→ **Problem statement**
Using the profile of Surya Bonaly, explain why she found it surprising that her Christian Lacroix outfit from the 1992 Albertville Olympics still fit.

→ **Passage**
++++++

In an in-depth interview, the French figure skating legend discussed her childhood, judging, and why she wants to be remembered as a pioneer.
Surya Bonaly still fits into her outfit made by French fashion legend Christian Lacroix from her first Olympics in Albertville 1992.
“This guy was amazing… All those collections that he had for so many years to be so creative and so original all the time.
“I didn't wear [it] from 1992 until 2014.
“It was still in my closet... so that was surprising [to have it still fit].”
The dress remains iconic but she didn’t finish on the podium like most people in France had hoped.
“You never really get over it,” Surya says through a smile.
Her Olympic disappointment continued at Lillehammer 1994 resulting in a heart-crushing fourth place.
Four years later in Nagano, she fell in the short program and the chances of her elusive Olympic medal were effectively over.
She decided to do something that would be remembered, shared, and discussed decades later.
Bonaly landed a backflip on one blade during her free skate.
This has never been repeated in Olympic competition since.
“At first I was almost like ashamed… Maybe I'm going to be hated forever.”
It was banned by the figure skating federation (ISU) in 1976. She did it anyway knowing it would negatively affect her score.
“I'm not I'm not that [much of] a rebel,” she said
“I appreciate more and I feel more proud of myself - now - today - than years ago for when I did it.
“I think as a pioneer, I think is most important to be able to to say that.”
Surya grew up in Nice in the 1970s.

++++++

→ **Stored data**

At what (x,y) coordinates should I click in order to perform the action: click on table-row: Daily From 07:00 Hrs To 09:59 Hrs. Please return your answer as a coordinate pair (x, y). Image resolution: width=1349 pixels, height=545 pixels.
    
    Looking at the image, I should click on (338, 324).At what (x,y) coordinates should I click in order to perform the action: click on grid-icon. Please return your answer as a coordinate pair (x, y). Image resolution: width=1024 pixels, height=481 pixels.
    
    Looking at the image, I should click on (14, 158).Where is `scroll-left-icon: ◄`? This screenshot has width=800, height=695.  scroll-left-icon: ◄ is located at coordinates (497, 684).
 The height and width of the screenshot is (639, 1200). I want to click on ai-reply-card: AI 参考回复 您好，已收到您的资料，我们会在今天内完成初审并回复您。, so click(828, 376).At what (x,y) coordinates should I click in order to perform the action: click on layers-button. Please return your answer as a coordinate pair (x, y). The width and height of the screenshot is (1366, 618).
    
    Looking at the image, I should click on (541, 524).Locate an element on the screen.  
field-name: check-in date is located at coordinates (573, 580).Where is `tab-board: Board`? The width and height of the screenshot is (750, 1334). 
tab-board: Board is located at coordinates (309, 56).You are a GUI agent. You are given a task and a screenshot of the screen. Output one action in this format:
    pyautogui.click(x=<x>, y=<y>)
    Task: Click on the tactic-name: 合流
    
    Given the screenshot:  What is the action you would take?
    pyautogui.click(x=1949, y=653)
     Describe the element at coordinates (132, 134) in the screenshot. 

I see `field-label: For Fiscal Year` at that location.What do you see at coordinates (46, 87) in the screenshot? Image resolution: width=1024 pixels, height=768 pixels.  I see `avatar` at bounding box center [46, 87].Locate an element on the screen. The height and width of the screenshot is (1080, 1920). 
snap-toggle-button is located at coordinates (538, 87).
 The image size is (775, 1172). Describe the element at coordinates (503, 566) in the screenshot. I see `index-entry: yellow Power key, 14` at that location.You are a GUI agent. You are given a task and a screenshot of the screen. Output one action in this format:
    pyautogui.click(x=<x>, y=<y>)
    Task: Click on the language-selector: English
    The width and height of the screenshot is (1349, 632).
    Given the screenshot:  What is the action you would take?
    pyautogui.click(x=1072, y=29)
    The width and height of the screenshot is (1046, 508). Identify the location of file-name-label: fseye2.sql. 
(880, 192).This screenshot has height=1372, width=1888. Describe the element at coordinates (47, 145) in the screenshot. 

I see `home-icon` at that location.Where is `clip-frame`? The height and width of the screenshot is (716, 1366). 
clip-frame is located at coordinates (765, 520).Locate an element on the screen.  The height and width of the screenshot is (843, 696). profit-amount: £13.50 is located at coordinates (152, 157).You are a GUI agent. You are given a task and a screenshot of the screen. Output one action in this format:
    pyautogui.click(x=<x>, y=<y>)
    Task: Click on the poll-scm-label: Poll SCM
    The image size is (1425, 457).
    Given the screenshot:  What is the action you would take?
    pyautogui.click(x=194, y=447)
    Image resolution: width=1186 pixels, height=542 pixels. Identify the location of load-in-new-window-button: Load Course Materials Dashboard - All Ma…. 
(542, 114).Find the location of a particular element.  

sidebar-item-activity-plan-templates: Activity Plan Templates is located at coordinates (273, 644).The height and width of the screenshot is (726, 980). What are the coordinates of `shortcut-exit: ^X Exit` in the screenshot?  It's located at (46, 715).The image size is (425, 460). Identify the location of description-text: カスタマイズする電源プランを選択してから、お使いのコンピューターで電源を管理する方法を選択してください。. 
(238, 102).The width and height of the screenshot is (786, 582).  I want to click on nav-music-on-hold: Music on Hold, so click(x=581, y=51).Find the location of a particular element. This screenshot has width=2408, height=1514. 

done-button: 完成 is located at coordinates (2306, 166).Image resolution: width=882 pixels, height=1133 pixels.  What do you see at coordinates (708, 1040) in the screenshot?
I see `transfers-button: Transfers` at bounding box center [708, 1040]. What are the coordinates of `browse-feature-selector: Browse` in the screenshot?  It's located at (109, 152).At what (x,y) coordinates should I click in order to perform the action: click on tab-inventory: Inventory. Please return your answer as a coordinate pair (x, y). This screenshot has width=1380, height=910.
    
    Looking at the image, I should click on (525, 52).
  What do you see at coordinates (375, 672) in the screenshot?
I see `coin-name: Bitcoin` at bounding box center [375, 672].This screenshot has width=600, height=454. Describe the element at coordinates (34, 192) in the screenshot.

++++++

→ **Answer**
She hadn't worn it from 1992 until 2014, and it had stayed in her closet all that time. That is why she was surprised it still fit.